BEGIN Records shown

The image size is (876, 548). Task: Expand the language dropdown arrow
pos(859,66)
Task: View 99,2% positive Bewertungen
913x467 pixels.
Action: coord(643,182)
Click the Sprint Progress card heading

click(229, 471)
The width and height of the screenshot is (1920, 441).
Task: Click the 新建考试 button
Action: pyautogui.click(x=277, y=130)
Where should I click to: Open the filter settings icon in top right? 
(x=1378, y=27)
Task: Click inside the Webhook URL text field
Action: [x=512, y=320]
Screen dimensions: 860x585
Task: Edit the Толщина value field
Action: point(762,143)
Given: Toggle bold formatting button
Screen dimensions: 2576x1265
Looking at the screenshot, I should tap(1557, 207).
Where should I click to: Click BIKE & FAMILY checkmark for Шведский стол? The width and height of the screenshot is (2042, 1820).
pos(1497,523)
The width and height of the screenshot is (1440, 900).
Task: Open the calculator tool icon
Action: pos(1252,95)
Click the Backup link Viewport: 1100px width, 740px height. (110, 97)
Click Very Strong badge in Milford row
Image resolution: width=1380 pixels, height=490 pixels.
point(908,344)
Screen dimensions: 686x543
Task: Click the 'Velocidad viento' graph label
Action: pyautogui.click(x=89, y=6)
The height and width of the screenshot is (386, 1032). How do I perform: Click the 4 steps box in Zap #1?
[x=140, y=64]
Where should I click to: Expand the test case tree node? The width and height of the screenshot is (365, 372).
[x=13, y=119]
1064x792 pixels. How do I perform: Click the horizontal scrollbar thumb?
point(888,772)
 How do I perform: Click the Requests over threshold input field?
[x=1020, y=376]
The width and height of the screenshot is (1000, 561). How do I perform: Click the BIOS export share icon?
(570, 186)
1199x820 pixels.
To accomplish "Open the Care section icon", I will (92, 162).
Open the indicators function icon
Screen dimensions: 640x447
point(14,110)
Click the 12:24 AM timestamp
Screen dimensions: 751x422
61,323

END Records shown

▸ **Problem to work on**
Only the lines from the one holding "Screen dimensions: 640x447" through the end of the records should appear in the answer, each repeated exactly.

▸ **Exercise output**
Screen dimensions: 640x447
point(14,110)
Click the 12:24 AM timestamp
Screen dimensions: 751x422
61,323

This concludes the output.